— What is asked —
[1] Transcribe the passage from the reply to James Miller, starting at "I thank James" and ending at "has to say.".
[2] Write the next part of the reply to James Miller, picking up after its final sentence.

People power?

A reply to James Miller

A reductionist definition of democracy as ‘people power’ fails to grasp democracy’s political evolution as guarantee against tyranny. Giving a voice to the biosphere extends this principle and is not to negate democracy’s own conditions.

I thank James Miller for his commentary on my essay on the multiple pathways and tempos of democide. It is free-wheeling, opinionated, forceful and wild – in more ways than one, rather like the 6 January assault on the United States Congress that plenty of ‘fellow Americans’ (he daringly reports) saw as a legitimate revolt of ‘ordinary  people’ and their ‘democratic idealism’ against a ‘distant fortress’ of government ruled by a corrupt elite of wealthy politicians.

Miller oddly pays no attention to the substance or significance of the essay’s attempt to think in fresh ways about how democracies are destroyed, or destroy themselves, in different tempos. He wants instead to quarrel about the meaning of ‘democracy’. So let’s hear what he has to say.

— Available data —
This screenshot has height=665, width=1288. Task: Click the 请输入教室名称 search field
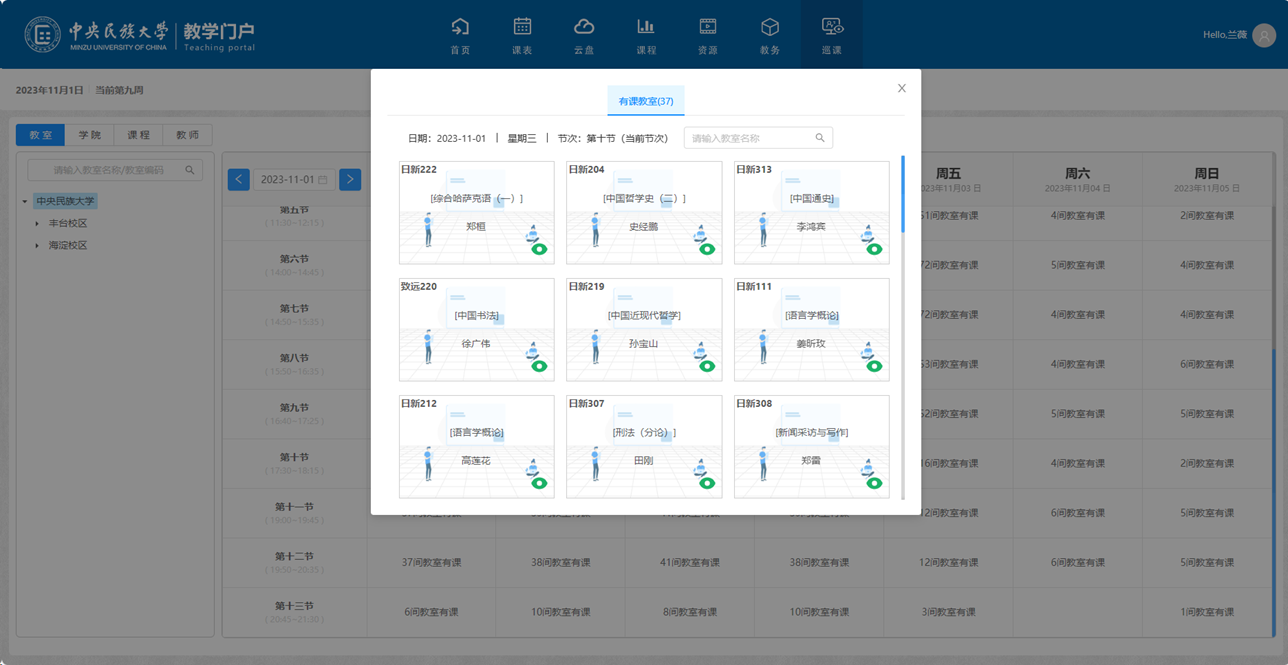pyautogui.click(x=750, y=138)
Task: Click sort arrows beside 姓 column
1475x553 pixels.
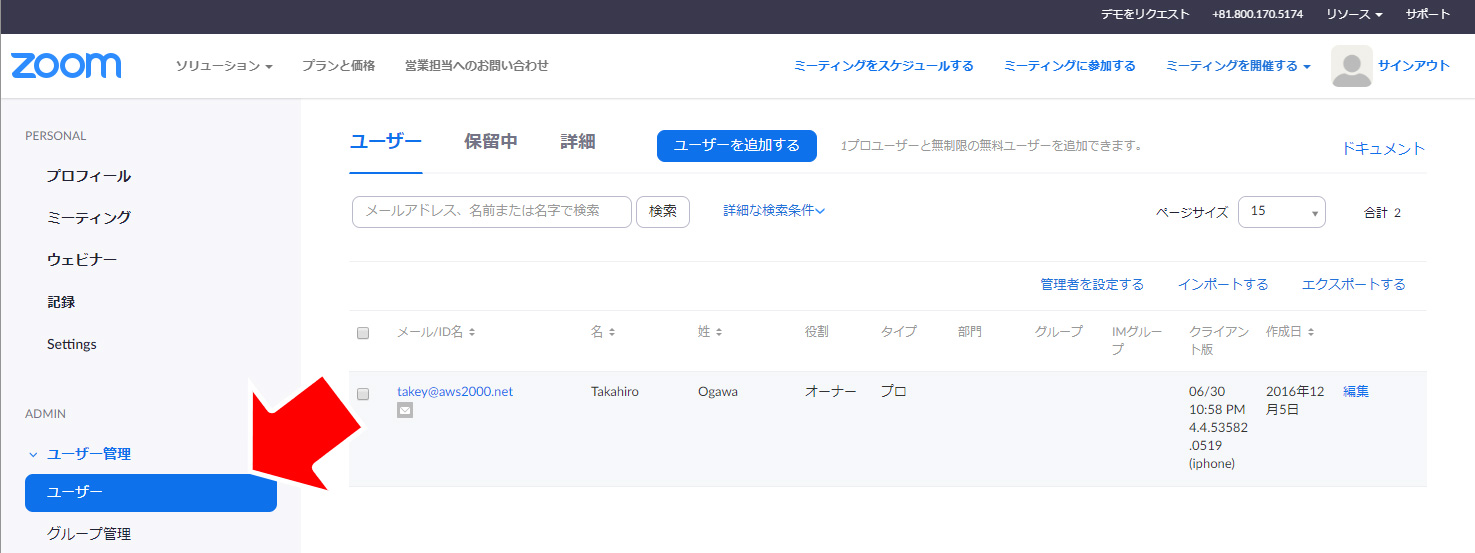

— Answers per task —
[1]
I thank James Miller for his commentary on my essay on the multiple pathways and tempos of democide. It is free-wheeling, opinionated, forceful and wild – in more ways than one, rather like the 6 January assault on the United States Congress that plenty of ‘fellow Americans’ (he daringly reports) saw as a legitimate revolt of ‘ordinary  people’ and their ‘democratic idealism’ against a ‘distant fortress’ of government ruled by a corrupt elite of wealthy politicians.

Miller oddly pays no attention to the substance or significance of the essay’s attempt to think in fresh ways about how democracies are destroyed, or destroy themselves, in different tempos. He wants instead to quarrel about the meaning of ‘democracy’. So let’s hear what he has to say.

[2]
For Miller, democracy is dreaming ‘in the streets’. These words feature in the titles of his important studies of Rousseau and the people and ideas that shaped the New Left in America, and they reappear in his commentary. Democracy is ‘people power’, he says. For my taste, this ‘quintessentialist’ definition is much too simple, most obviously because it ignores the ways the democratic imaginary has substantially changed several times in its history. In my full-scale global history of democracy, The Life and Death of Democracy and, more recently, The Shortest History of Democracy, I underscore the significant differences between the way democracy has been imagined and practised differently in the age of assembly democracy, electoral democracy and monitory democracy. These paradigm shifts were accompanied by different ways of thinking and speaking, different institutions and different sets of conflicts and conflict resolution mechanisms. Miller seems uninterested in them – and uninterested in the intriguing ways democracy practically functions as a midwife of history by sensitizing people to the contingency and alterability of their everyday circumstances. For Miller, democracy is democracy is democracy, an unchanging commitment to a master subject-object called ‘people power’.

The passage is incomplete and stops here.